Target pointing data
****************************************

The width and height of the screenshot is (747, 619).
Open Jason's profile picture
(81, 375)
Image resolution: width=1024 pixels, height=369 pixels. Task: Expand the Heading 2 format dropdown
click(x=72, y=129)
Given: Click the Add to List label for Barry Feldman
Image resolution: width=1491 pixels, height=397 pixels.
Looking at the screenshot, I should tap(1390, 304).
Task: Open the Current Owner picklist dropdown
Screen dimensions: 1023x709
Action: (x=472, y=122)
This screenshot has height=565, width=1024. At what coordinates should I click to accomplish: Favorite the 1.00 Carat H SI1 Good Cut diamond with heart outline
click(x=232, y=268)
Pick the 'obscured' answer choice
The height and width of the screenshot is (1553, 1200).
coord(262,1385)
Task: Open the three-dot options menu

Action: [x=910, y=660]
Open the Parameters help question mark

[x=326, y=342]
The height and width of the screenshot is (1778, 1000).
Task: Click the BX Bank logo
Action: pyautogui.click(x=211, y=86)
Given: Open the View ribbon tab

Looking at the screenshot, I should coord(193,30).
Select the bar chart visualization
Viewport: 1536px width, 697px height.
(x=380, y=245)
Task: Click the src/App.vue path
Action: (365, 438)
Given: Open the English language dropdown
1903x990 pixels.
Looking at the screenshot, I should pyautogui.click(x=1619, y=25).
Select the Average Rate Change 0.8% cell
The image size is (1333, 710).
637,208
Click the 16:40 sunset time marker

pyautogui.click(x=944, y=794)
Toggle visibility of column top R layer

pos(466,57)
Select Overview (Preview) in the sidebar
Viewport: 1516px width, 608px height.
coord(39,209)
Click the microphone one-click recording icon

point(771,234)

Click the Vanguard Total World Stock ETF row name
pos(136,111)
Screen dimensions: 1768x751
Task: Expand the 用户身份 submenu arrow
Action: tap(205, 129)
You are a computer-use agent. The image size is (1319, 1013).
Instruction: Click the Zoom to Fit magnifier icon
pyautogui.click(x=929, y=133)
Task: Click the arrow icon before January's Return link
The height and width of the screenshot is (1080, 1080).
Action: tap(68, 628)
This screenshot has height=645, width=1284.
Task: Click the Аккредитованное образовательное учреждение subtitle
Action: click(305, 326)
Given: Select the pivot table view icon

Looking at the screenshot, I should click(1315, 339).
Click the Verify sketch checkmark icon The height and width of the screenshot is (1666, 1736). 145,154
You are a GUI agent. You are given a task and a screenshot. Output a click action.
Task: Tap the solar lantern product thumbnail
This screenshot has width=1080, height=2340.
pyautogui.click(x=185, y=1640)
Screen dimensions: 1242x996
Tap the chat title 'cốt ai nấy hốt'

****************************************

» **DIRECTIVE**:
Copy out the whole listing above word for word, with every line in its original order and nothing changed.

» **RESULT FOR THIS EXERCISE**:
The width and height of the screenshot is (747, 619).
Open Jason's profile picture
(81, 375)
Image resolution: width=1024 pixels, height=369 pixels. Task: Expand the Heading 2 format dropdown
click(x=72, y=129)
Given: Click the Add to List label for Barry Feldman
Image resolution: width=1491 pixels, height=397 pixels.
Looking at the screenshot, I should tap(1390, 304).
Task: Open the Current Owner picklist dropdown
Screen dimensions: 1023x709
Action: (x=472, y=122)
This screenshot has height=565, width=1024. At what coordinates should I click to accomplish: Favorite the 1.00 Carat H SI1 Good Cut diamond with heart outline
click(x=232, y=268)
Pick the 'obscured' answer choice
The height and width of the screenshot is (1553, 1200).
coord(262,1385)
Task: Open the three-dot options menu

Action: [x=910, y=660]
Open the Parameters help question mark

[x=326, y=342]
The height and width of the screenshot is (1778, 1000).
Task: Click the BX Bank logo
Action: pyautogui.click(x=211, y=86)
Given: Open the View ribbon tab

Looking at the screenshot, I should coord(193,30).
Select the bar chart visualization
Viewport: 1536px width, 697px height.
(x=380, y=245)
Task: Click the src/App.vue path
Action: (365, 438)
Given: Open the English language dropdown
1903x990 pixels.
Looking at the screenshot, I should pyautogui.click(x=1619, y=25).
Select the Average Rate Change 0.8% cell
The image size is (1333, 710).
637,208
Click the 16:40 sunset time marker

pyautogui.click(x=944, y=794)
Toggle visibility of column top R layer

pos(466,57)
Select Overview (Preview) in the sidebar
Viewport: 1516px width, 608px height.
coord(39,209)
Click the microphone one-click recording icon

point(771,234)

Click the Vanguard Total World Stock ETF row name
pos(136,111)
Screen dimensions: 1768x751
Task: Expand the 用户身份 submenu arrow
Action: tap(205, 129)
You are a computer-use agent. The image size is (1319, 1013).
Instruction: Click the Zoom to Fit magnifier icon
pyautogui.click(x=929, y=133)
Task: Click the arrow icon before January's Return link
The height and width of the screenshot is (1080, 1080).
Action: tap(68, 628)
This screenshot has height=645, width=1284.
Task: Click the Аккредитованное образовательное учреждение subtitle
Action: click(305, 326)
Given: Select the pivot table view icon

Looking at the screenshot, I should click(1315, 339).
Click the Verify sketch checkmark icon The height and width of the screenshot is (1666, 1736). 145,154
You are a GUI agent. You are given a task and a screenshot. Output a click action.
Task: Tap the solar lantern product thumbnail
This screenshot has width=1080, height=2340.
pyautogui.click(x=185, y=1640)
Screen dimensions: 1242x996
Tap the chat title 'cốt ai nấy hốt'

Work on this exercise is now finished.